I found the defect, and I think I can fix it. Let’s find out. Then I rationalizeXXX explain something.

I did some bisecting, and discovered that the PathFinder not going down the WayDown happened back in the May-June timeframe. The same crash that we saw yesterday had cropped up, and my fix for it made the PathFinder not finish its path by vanishing. I never noticed, and if we had any users, they might not notice either, because they wouldn’t know what was supposed to happen. Anyway, we have no users, which is sad but just about impossible to fix.

Here’s the method causing the problem:

function Monster:chooseMove()
    -- return true if in range of player
    if self:isDead() then return false end
    self:executeMoveStrategy()
    return self:manhattanDistanceFromPlayer() <= 10
end

If we remove the PathFinder’s tile, the distance call fails on the nil. But then I checked the caller of the method:

function Monsters:move()
    for i,m in ipairs(self.table) do
        m:chooseMove()
    end
end

That code makes no use of the return value. Must be left over from ages ago, probably when I used that check to turn the music on and off.

So we can remove that check.

function Monster:chooseMove()
    if self:isDead() then return false end
    self:executeMoveStrategy()
end

The check for isDead is interesting, too, since we probably should kill the PathFinder when its path completes. We’ll check that while we change the strategy back to what it should be:

function PathMonsterStrategy:execute(dungeon)
    local oldTile = self.monster:getTile()
    local newTile = self.map:nextAfter(oldTile)
    if newTile then
        newTile:moveObject(self.monster)
    else
        self.monster:pathComplete()
    end
end

I think we fiddled with the PathMap too.

function PathMap:nextAfter(tile)
    local cell = self:getCellFromTile(tile)
    local prev = cell.parent
    if not prev then return tile end
    return self.dungeon:getTile(vec2(prev.x,prev.y))
end

We should return nil, not the current tile. Returning the current tile is what kept the monster where it was, on top of the WayDown.

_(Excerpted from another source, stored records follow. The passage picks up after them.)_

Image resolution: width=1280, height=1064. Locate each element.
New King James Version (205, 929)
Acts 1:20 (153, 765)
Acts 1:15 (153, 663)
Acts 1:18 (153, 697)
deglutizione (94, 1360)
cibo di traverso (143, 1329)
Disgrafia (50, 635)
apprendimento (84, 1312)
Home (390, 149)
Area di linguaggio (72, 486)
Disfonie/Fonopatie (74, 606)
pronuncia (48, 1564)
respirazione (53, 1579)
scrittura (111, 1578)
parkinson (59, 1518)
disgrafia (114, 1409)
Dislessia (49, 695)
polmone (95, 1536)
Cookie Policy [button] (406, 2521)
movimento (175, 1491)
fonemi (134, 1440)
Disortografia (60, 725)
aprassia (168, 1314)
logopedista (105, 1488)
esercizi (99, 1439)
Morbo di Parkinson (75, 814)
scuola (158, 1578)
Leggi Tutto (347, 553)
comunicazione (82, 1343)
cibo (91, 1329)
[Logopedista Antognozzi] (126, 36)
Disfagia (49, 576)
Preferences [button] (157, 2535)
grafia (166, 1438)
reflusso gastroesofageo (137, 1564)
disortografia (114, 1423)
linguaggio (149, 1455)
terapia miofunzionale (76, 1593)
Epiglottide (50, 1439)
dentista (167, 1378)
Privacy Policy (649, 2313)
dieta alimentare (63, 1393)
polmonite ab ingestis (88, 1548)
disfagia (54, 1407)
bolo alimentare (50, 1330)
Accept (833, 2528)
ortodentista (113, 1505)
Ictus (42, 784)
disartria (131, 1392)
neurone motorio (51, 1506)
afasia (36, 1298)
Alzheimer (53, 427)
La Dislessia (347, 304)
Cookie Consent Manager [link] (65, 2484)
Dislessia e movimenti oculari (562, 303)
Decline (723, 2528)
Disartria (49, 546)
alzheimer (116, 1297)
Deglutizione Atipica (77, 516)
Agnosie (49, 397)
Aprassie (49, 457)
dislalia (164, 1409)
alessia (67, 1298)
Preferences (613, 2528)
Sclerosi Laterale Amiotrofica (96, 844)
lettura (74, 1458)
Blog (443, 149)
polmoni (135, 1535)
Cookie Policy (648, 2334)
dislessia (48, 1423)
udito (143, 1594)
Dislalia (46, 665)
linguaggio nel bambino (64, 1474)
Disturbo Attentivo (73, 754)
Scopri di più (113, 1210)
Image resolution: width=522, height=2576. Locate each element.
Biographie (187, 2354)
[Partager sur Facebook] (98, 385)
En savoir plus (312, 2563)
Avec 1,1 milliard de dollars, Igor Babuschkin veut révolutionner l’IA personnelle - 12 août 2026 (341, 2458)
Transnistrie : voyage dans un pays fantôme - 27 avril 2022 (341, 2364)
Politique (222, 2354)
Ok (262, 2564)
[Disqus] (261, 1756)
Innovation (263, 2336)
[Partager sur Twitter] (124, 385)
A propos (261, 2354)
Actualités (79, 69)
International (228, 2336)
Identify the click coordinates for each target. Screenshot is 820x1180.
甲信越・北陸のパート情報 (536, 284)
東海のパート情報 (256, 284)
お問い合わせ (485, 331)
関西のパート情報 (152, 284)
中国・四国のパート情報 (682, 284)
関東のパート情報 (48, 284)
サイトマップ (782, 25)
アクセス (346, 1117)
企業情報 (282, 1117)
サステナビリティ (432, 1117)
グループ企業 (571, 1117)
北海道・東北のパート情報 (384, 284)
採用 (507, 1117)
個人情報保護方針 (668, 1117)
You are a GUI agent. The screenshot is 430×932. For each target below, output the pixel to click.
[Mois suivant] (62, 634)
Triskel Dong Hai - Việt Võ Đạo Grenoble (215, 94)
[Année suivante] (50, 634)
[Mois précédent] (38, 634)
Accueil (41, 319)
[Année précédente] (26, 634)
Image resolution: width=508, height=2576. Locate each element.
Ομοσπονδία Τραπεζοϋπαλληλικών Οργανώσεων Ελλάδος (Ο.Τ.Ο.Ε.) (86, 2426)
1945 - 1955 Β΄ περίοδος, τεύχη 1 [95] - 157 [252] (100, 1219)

function PathMap:nextAfter(tile)
    local cell = self:getCellFromTile(tile)
    local prev = cell.parent
    if not prev then return nil end
    return self.dungeon:getTile(vec2(prev.x,prev.y))
end

Now let’s see what pathComplete does, just to be sure.

function Monster:pathComplete()
    self.runner:removeMonster(self)
end

That looks just right, doesn’t it? Let’s test. And it works as intended. PathFinder moves to the WayDown and on its next move, vanishes. Perfect.

Commit: Fix defect where PathFinder didn’t vanish.

Since this is my second article this morning, let’s reflect and publish.

Reflection

I’m confident that the defect is fixed: we read through all the relevant code, and I tested it manually, so I think it’s fixed. However, we didn’t have a CodeaUnit test that failed, and we still don’t have one.

If we had had one, we’d have caught this defect three or four months ago. If we had one now, we’d be at least as confident that we fixed the defect, and we’d have added insurance that we wouldn’t somehow break it later.

I’m not up to writing that test today. I think we’d have to set up a bunch of fake objects and fiddle around. Maybe tomorrow. Or maybe it’s one of those things we just deal with and move on.

Let’s talk about that a bit.

Putting in the Hex capability has given me the opportunity to grub around in the depths of the code, and while I’d argue that it’s not bad, it’s not great either. I feel confident that any of my many betters would see issues, and more valuable, see reasonable ways to make things better.

Code tends to deteriorate as we work on it, because we’re not perfect, and we’re impatient and/or lazy. We put in the best code we can think of at the moment. We do make a point of looking at it to refactor it better, but, in the moment, we don’t see all the issues, or don’t see good improvements, or see some improvement but not the best, or see some improvement and it’s lunch time.

On a real product team, we are very likely to be feeling pressure, whether imposed by well-meaning but perhaps less than idea management, or by our own concerns, or, occasionally, by upcoming dates that are actually important. That pressure causes us to try to save time by leaving things “good enough”, even though they’re not as good enough as we deserve, not as good enough as to really let us move as rapidly as we wish.

Because that’s the rub: doing a little more improvement now almost always pays off in moving more easily, and faster, later. It’s like sharpening your knives. Yes, you can over-sharpen, but most of us sharpen too seldom, and our cooking process gets slowed down for lack of an effective knife.

Similarly, our development gets slowed down because our code isn’t sharp enough. It has rough edges, and those edges demand attention when we work with it, and cause surprising defects when we don’t notice.

Mostly, I think all we can do is observe what happens as we work in different ways, and try to work in the ways that seem most effective and most pleasant. (For me those are almost always aligned.) And when we find something that needs a little work, work on it the next time we’re in the area. (I don’t recommend just randomly improving code that isn’t being worked on: I think it can wait. But if you do get some free time to clean up something, sure, do it. It’s your code. As Hill puts it, the code works for you: you don’t work for the code.

Anyway, we fixed a defect. Maybe soon we’ll work out a test for it. Maybe we won’t. I’m not the boss of me.

See you next time!